(Dataset records)

"""

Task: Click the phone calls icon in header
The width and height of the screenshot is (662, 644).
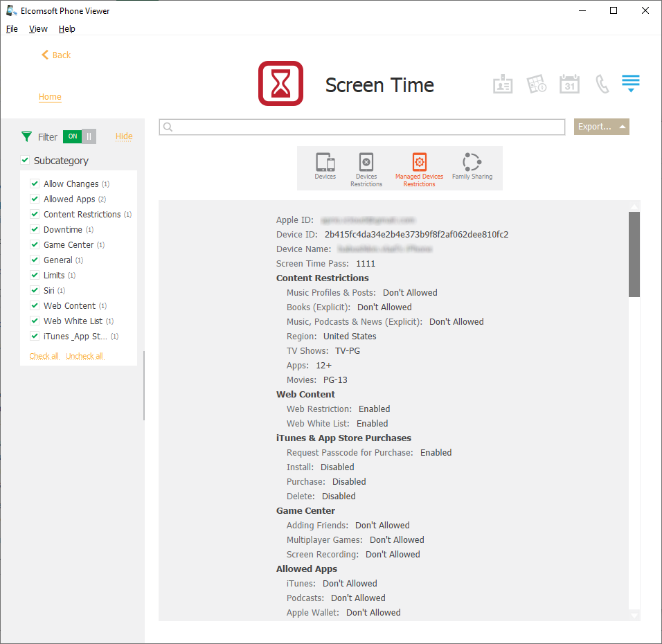Action: tap(602, 84)
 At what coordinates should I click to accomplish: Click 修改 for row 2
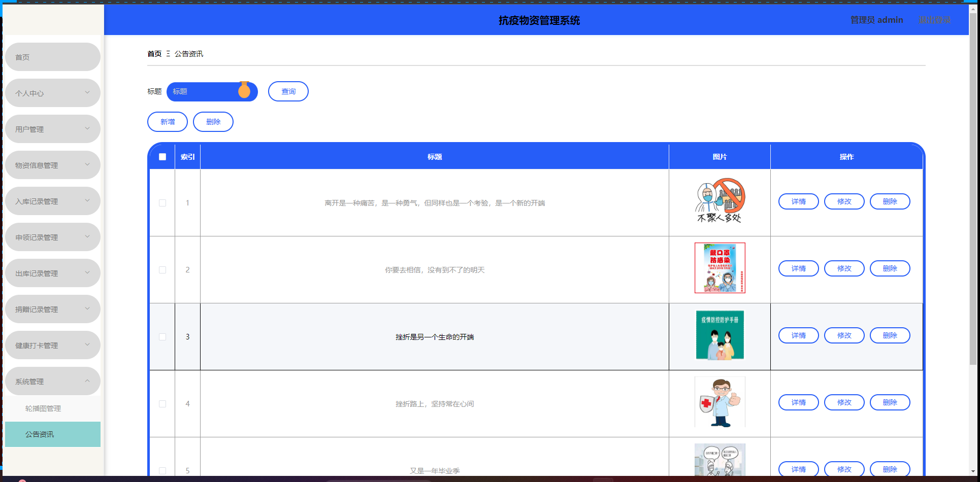844,269
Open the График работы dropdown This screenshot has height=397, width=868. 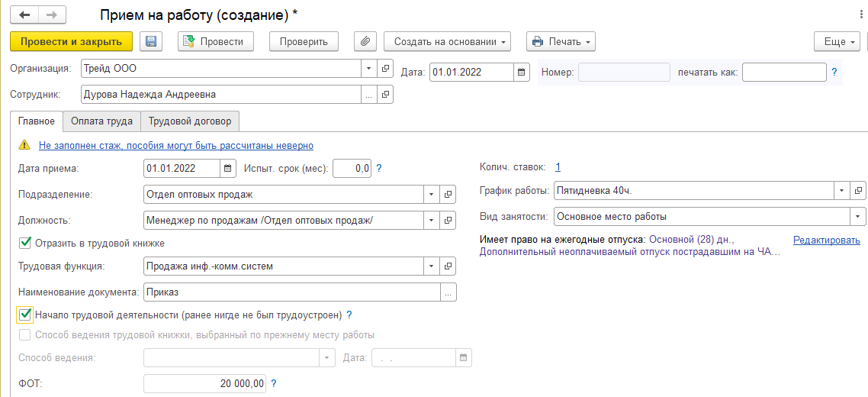842,190
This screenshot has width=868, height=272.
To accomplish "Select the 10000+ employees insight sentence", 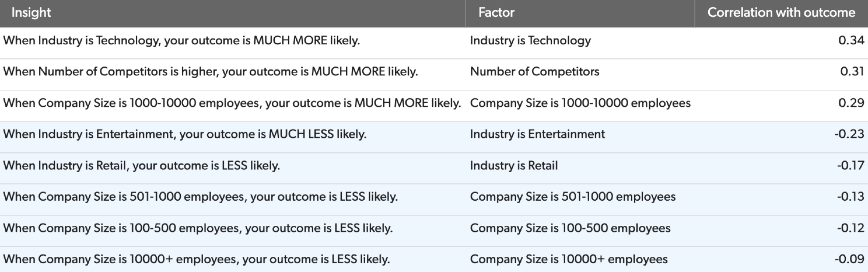I will (196, 259).
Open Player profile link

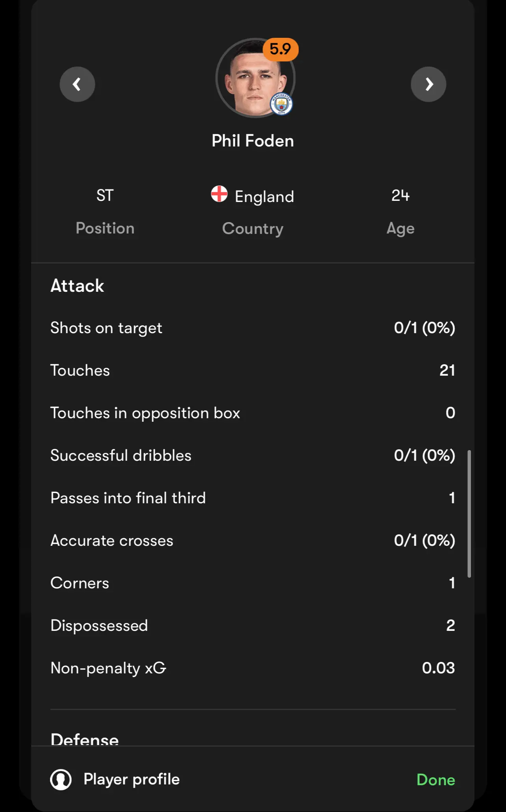[131, 779]
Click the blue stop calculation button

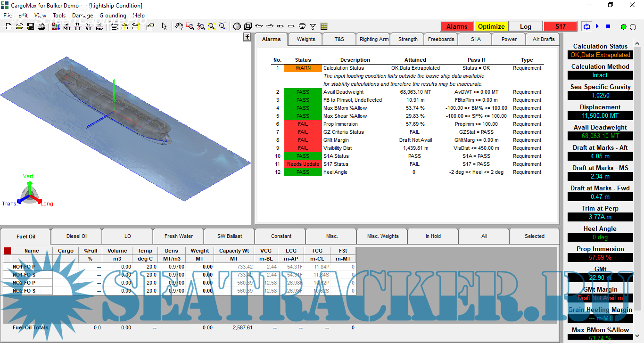(608, 26)
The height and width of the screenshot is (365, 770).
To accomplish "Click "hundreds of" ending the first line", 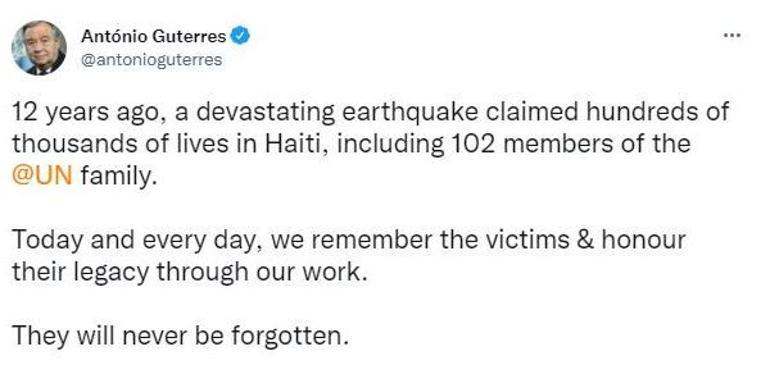I will coord(668,112).
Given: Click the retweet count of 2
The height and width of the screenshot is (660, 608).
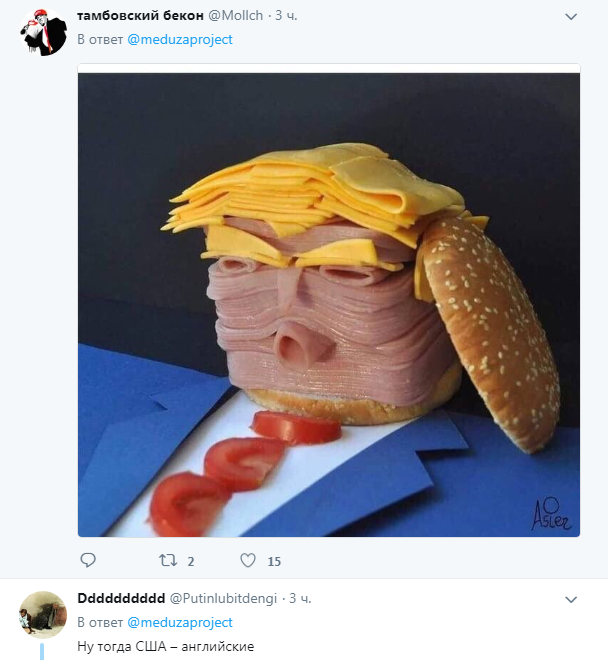Looking at the screenshot, I should point(190,561).
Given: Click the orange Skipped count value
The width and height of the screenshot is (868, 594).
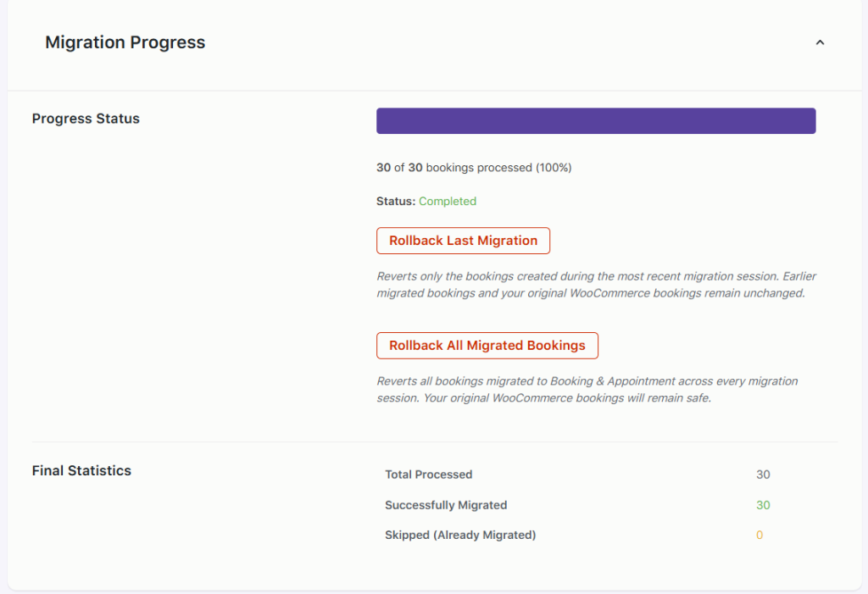Looking at the screenshot, I should (760, 535).
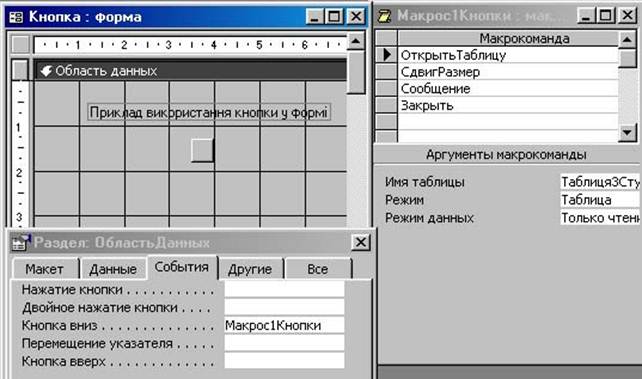
Task: Click the Область данных section header bar
Action: click(190, 70)
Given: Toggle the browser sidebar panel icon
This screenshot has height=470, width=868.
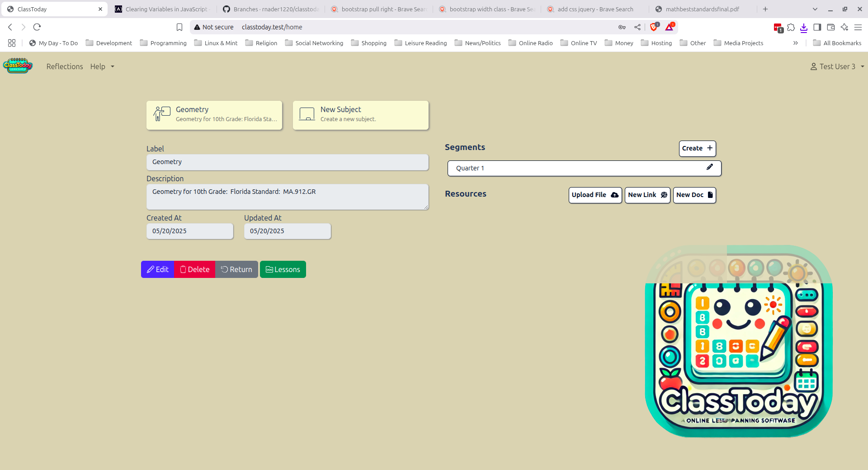Looking at the screenshot, I should 817,27.
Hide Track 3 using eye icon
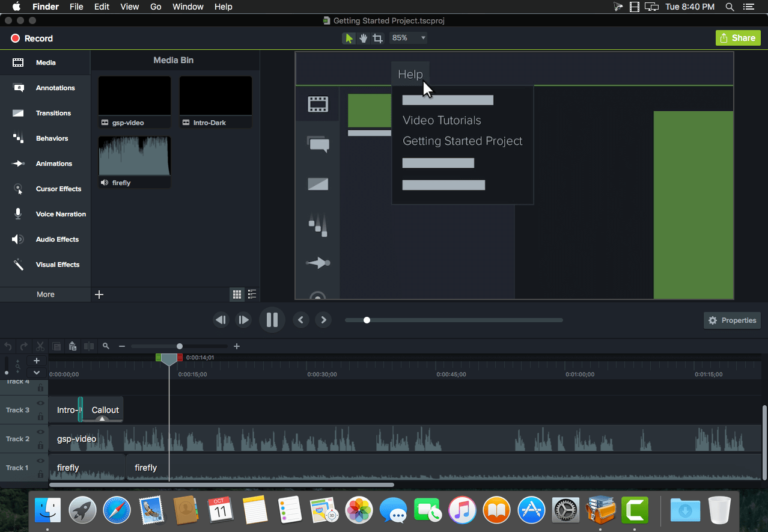768x532 pixels. (41, 403)
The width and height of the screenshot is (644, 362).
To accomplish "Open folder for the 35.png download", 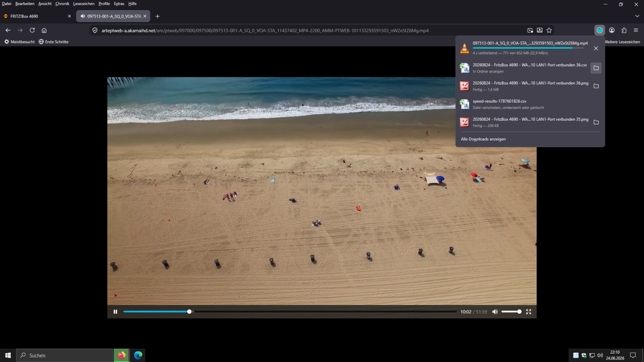I will (x=596, y=122).
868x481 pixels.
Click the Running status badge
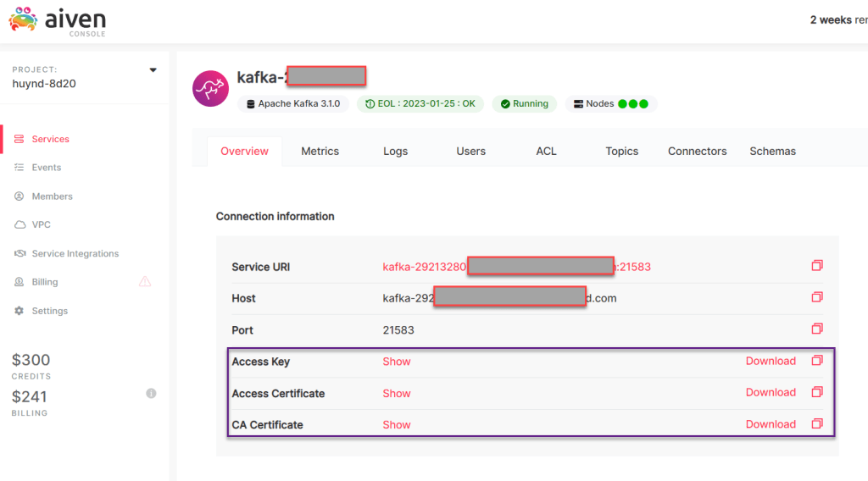pyautogui.click(x=524, y=104)
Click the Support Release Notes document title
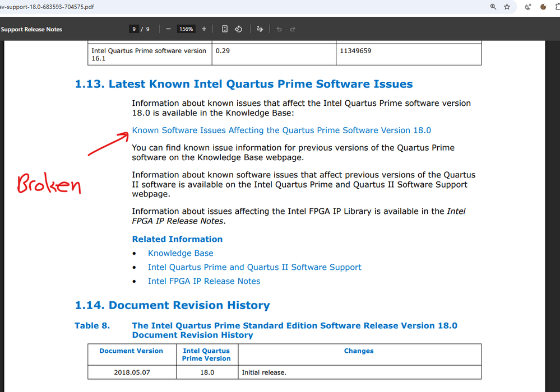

"""

-- WHAT IS NEEDED --
Where a line above holds the string "count", show that line.

-- EXERCISE OUTPUT --
Given: Click the retweet count of 2
Given: Click the orange Skipped count value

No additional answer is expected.